> [Text]:
┄┄┄┄┄┄
# Games Workshop summer campaign



## Doelago (Nov 29, 2009)

I dont really know where to ask this, but does GW still run those Summer Campaigns? If they do, I have not heard a shit about it, so are they or not, cause that would give me something to do during the summer, as I really dont get all that many games played it nothing is happening around here...


----------



## KarlFranz40k (Jan 30, 2009)

Nope, haven't in a couple of years. The last was the Nemesis Crown for fantasy two or three summers ago.


----------



## Azezel (May 23, 2010)

It costs a big pile of money for them to run it and doesn't make nearly as much back, it's just not worth it for GW...

Sad but true.


----------



## Marneus Calgar (Dec 5, 2007)

They are doing a "Summer of War!" thing this summer. But its pretty crap, cause all it is, is just a load of games or learn to paint. I never tend to go, because its same old same old. 

And its full of annoying little sods.


----------



## Katie Drake (Nov 28, 2007)
┄┄┄┄┄┄
In the thread on Games Workshop summer campaigns, translate the sentence "The last was the Nemesis Crown for fantasy two or three summers ago." into Spanish. The listing placed after this thread is separate material and does not belong to it.

> [Supplied material]:
┄┄┄┄┄┄
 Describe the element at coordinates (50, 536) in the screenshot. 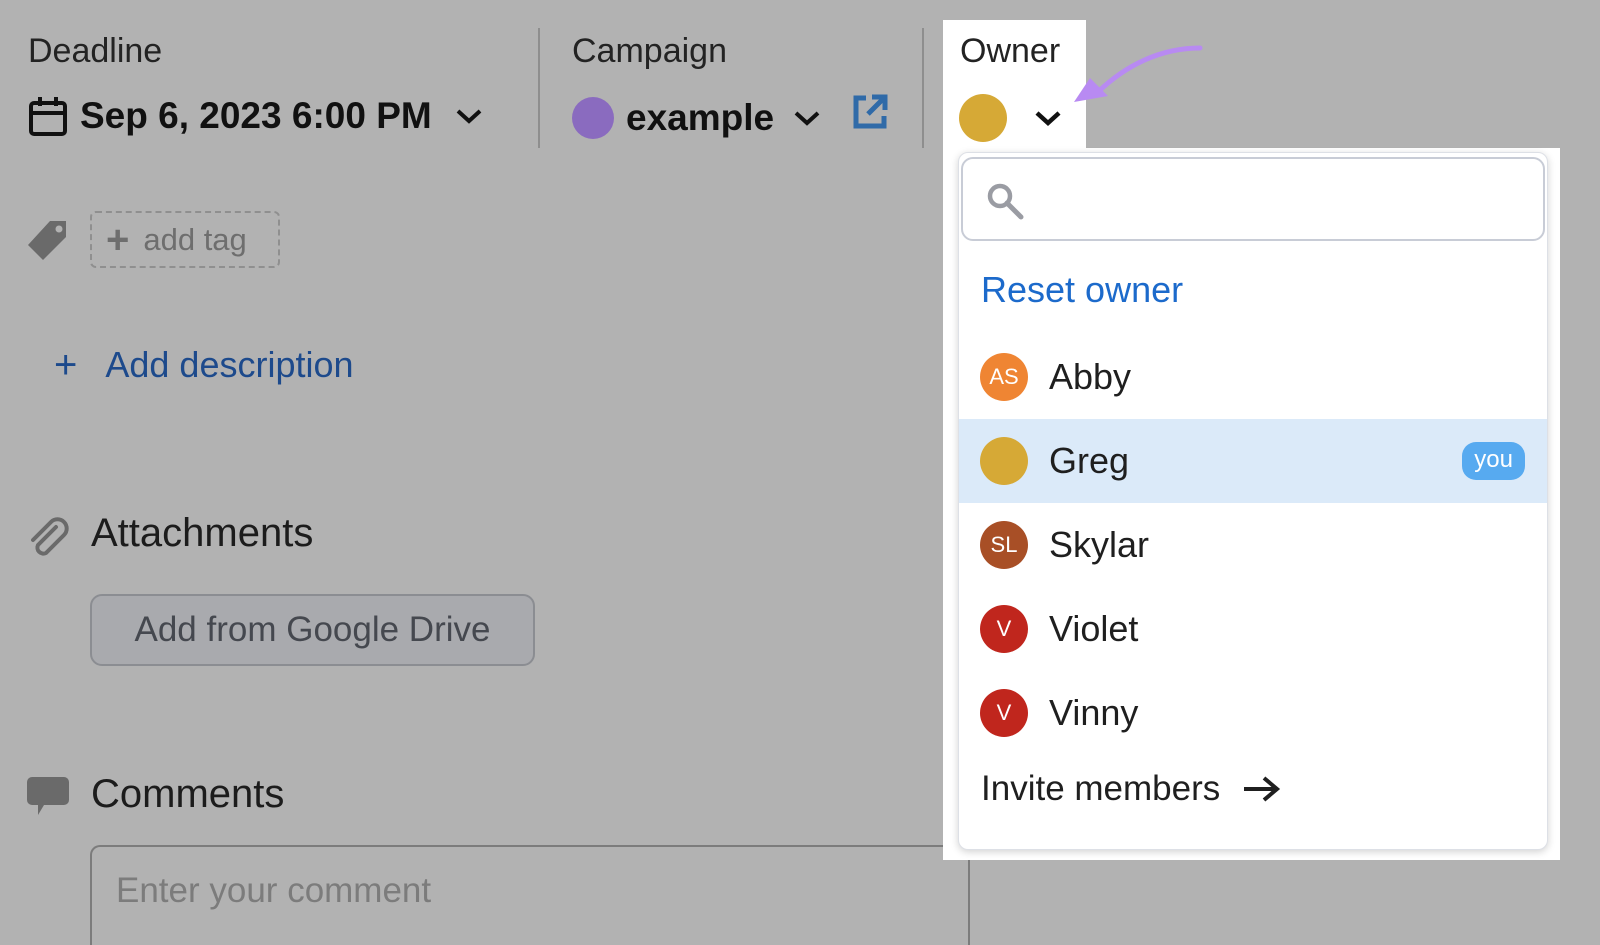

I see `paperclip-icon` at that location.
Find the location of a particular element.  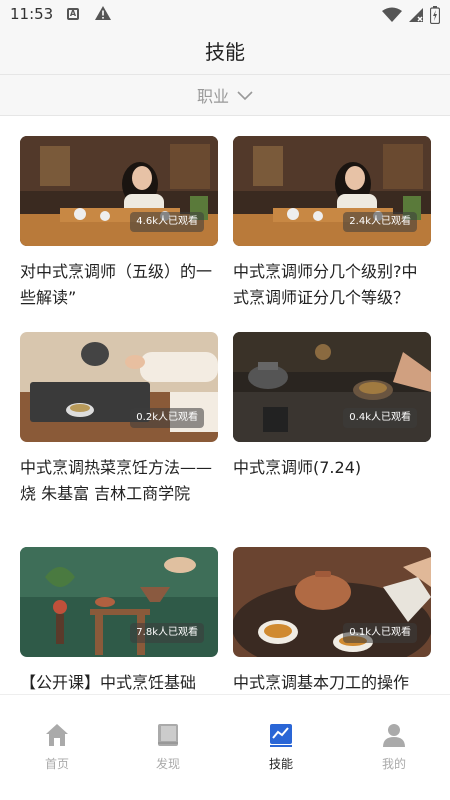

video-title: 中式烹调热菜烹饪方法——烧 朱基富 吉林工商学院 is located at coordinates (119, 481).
┄┄┄┄┄┄
> [Expected output]: La última fue la Nemesis Crown para Fantasy, hace dos o tres veranos.